DATA FOR THIS TASK.
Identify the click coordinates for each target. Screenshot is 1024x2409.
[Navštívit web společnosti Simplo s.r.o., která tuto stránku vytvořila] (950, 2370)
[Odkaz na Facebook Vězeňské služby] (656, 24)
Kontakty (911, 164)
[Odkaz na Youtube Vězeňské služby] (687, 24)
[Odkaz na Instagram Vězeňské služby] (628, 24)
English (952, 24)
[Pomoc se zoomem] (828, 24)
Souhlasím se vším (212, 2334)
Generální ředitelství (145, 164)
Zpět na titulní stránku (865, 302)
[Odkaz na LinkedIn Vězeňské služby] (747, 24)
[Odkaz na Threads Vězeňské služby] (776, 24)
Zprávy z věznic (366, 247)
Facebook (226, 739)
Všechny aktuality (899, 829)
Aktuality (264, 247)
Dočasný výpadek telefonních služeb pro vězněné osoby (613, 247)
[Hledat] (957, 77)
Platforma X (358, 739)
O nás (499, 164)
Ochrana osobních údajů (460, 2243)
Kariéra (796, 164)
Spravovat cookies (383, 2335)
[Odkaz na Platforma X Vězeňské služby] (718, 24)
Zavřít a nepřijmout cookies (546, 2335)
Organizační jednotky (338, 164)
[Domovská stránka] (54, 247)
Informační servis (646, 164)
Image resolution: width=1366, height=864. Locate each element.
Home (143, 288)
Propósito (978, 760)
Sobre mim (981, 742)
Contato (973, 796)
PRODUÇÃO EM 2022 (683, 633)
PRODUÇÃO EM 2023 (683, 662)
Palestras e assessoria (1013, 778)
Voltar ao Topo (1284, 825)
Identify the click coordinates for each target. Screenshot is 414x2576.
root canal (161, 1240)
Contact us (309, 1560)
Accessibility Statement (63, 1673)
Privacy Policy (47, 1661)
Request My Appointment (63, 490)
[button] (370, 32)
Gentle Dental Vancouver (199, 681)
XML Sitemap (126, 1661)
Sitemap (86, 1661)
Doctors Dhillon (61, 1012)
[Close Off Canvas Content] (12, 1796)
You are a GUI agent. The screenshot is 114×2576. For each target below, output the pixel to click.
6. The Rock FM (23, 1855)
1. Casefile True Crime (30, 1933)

YOUR ASSIGNMENT. Would you transcribe every entry exactly, leaving nothing out?

THE COMPLETED TASK.
Identify the click coordinates for each target. Screenshot is 1024x2409.
[Navštívit web společnosti Simplo s.r.o., která tuto stránku vytvořila] (950, 2370)
[Odkaz na Facebook Vězeňské služby] (656, 24)
Kontakty (911, 164)
[Odkaz na Youtube Vězeňské služby] (687, 24)
[Odkaz na Instagram Vězeňské služby] (628, 24)
English (952, 24)
[Pomoc se zoomem] (828, 24)
Souhlasím se vším (212, 2334)
Generální ředitelství (145, 164)
Zpět na titulní stránku (865, 302)
[Odkaz na LinkedIn Vězeňské služby] (747, 24)
[Odkaz na Threads Vězeňské služby] (776, 24)
Zprávy z věznic (366, 247)
Facebook (226, 739)
Všechny aktuality (899, 829)
Aktuality (264, 247)
Dočasný výpadek telefonních služeb pro vězněné osoby (613, 247)
[Hledat] (957, 77)
Platforma X (358, 739)
O nás (499, 164)
Ochrana osobních údajů (460, 2243)
Kariéra (796, 164)
Spravovat cookies (383, 2335)
[Odkaz na Platforma X Vězeňské služby] (718, 24)
Zavřít a nepřijmout cookies (546, 2335)
Organizační jednotky (338, 164)
[Domovská stránka] (54, 247)
Informační servis (646, 164)
Image resolution: width=1366, height=864. Locate each element.
Home (143, 288)
Propósito (978, 760)
Sobre mim (981, 742)
Contato (973, 796)
PRODUÇÃO EM 2022 (683, 633)
PRODUÇÃO EM 2023 (683, 662)
Palestras e assessoria (1013, 778)
Voltar ao Topo (1284, 825)
Identify the click coordinates for each target. Screenshot is 414x2576.
root canal (161, 1240)
Contact us (309, 1560)
Accessibility Statement (63, 1673)
Privacy Policy (47, 1661)
Request My Appointment (63, 490)
[button] (370, 32)
Gentle Dental Vancouver (199, 681)
XML Sitemap (126, 1661)
Sitemap (86, 1661)
Doctors Dhillon (61, 1012)
[Close Off Canvas Content] (12, 1796)
You are a GUI agent. The screenshot is 114×2576. For each target below, output the pixel to click.
6. The Rock FM (23, 1855)
1. Casefile True Crime (30, 1933)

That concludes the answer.